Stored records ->
_____
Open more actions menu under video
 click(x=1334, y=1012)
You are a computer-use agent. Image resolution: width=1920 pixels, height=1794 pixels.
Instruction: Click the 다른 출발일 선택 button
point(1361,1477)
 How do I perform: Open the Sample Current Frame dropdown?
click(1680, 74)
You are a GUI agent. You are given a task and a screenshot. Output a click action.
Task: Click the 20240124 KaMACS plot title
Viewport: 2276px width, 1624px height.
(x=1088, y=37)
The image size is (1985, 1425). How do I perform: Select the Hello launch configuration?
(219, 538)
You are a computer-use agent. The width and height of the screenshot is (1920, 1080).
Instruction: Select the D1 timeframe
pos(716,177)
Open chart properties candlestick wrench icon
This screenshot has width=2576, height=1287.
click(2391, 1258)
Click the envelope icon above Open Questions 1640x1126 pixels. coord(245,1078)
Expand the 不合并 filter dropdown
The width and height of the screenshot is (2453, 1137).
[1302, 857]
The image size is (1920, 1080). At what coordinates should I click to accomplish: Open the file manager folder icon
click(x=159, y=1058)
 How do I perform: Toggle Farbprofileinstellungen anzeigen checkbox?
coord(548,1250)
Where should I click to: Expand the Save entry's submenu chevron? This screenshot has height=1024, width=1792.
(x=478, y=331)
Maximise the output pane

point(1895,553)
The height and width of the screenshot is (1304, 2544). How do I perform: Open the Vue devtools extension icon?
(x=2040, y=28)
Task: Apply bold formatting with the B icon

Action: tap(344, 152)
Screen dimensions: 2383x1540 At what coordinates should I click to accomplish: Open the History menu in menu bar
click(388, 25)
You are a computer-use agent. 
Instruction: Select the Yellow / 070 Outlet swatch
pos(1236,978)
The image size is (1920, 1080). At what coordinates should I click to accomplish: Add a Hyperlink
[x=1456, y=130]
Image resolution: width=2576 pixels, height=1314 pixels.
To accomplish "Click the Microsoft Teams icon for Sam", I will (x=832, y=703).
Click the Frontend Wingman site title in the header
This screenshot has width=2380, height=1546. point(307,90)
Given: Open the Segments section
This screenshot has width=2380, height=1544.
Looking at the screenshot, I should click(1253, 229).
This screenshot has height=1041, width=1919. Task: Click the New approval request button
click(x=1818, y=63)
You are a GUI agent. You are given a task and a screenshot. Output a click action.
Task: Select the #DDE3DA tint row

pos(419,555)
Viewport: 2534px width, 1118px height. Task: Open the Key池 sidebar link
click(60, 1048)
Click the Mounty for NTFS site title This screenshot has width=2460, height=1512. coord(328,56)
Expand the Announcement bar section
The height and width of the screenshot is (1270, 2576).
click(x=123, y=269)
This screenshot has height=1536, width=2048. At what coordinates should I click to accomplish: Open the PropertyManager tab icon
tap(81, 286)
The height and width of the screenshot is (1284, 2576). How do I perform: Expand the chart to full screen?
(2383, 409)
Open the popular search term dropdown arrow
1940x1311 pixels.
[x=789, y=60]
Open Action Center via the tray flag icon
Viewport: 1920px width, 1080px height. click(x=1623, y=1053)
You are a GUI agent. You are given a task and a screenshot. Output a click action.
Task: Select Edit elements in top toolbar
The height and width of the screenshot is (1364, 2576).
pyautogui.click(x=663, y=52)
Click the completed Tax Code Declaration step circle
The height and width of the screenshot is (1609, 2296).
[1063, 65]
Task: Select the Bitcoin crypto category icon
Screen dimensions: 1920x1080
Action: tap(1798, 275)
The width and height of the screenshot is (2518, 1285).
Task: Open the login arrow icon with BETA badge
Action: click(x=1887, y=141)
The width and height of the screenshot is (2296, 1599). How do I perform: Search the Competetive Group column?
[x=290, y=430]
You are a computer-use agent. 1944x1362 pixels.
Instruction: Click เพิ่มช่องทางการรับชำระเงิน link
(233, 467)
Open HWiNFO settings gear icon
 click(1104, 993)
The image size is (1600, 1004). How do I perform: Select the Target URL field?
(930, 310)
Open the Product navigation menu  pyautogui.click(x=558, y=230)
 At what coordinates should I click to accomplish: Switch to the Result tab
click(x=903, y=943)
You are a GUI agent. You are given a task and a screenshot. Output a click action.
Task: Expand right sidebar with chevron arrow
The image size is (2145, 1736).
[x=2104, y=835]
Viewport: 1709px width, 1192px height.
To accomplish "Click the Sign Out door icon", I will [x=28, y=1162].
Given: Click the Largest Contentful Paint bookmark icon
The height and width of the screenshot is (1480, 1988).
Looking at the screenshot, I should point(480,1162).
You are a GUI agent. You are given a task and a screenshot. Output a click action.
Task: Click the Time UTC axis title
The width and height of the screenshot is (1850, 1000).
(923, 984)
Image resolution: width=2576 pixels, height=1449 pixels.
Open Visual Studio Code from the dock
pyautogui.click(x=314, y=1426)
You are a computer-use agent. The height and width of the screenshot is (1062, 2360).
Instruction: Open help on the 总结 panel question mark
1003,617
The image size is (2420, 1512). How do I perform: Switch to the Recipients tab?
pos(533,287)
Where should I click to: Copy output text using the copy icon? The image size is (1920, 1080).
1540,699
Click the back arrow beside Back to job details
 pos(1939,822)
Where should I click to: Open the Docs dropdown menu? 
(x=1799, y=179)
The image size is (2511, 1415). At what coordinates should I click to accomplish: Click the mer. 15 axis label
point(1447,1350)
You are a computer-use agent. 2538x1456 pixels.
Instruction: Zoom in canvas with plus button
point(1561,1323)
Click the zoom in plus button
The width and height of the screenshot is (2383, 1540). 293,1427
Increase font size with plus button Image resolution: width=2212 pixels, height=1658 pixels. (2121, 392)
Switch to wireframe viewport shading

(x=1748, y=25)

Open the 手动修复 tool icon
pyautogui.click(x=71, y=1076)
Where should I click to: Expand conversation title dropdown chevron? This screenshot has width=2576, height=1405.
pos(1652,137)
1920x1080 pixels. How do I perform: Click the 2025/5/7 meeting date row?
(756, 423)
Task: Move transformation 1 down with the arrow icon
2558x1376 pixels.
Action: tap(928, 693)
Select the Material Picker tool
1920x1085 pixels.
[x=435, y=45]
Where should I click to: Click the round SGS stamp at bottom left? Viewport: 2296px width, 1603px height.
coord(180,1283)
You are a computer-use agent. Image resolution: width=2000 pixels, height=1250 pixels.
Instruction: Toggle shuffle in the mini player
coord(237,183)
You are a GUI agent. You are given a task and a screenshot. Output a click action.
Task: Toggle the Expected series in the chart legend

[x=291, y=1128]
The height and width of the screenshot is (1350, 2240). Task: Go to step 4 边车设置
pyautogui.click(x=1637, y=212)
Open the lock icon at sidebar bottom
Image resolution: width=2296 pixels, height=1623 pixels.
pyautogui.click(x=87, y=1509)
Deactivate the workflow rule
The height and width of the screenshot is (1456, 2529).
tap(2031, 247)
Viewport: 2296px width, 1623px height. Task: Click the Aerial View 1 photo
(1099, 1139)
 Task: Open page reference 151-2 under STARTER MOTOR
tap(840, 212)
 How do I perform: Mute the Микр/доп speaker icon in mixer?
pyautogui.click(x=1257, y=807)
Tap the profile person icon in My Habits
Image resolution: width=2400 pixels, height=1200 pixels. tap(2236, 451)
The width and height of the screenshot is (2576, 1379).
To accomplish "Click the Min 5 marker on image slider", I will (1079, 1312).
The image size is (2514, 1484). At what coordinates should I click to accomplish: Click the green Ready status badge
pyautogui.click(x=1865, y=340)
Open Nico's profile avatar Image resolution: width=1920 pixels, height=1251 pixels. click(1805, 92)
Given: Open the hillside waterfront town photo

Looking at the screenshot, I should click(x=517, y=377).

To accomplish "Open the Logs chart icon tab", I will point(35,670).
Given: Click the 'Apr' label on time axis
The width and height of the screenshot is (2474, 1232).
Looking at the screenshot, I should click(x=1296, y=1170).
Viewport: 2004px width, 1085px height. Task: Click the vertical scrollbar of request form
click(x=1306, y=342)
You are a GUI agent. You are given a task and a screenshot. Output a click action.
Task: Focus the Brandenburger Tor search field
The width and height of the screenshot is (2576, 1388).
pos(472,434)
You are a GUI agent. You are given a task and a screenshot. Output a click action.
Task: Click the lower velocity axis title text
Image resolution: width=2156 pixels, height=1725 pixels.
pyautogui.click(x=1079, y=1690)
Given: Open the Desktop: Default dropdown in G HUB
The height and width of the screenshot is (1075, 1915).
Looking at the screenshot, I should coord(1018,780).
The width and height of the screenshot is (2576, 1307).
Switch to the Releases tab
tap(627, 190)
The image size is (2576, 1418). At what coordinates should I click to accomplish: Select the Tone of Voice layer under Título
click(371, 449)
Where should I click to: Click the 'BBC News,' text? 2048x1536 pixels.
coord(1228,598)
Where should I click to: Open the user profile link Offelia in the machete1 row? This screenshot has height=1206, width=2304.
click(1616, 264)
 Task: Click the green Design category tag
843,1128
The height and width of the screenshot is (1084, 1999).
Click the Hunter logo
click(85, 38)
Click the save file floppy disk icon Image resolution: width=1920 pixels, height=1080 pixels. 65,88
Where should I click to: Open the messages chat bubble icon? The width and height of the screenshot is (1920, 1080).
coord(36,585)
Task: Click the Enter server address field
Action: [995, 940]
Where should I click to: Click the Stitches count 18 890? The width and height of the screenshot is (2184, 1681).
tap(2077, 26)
_____
Task item -> For the records above, tally the lines in which "computer" appears, and give the number by itself.

Answer to this problem -> 7